BEGIN PROVIDED RECORDS

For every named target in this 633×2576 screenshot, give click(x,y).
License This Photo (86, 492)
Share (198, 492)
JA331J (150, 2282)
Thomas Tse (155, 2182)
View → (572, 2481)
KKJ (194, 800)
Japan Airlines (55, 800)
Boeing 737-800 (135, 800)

END PROVIDED RECORDS

# EXERCISE:
Reproduce the data verbatim, line for line.

# TASK SOLUTION:
For every named target in this 633×2576 screenshot, give click(x,y).
License This Photo (86, 492)
Share (198, 492)
JA331J (150, 2282)
Thomas Tse (155, 2182)
View → (572, 2481)
KKJ (194, 800)
Japan Airlines (55, 800)
Boeing 737-800 (135, 800)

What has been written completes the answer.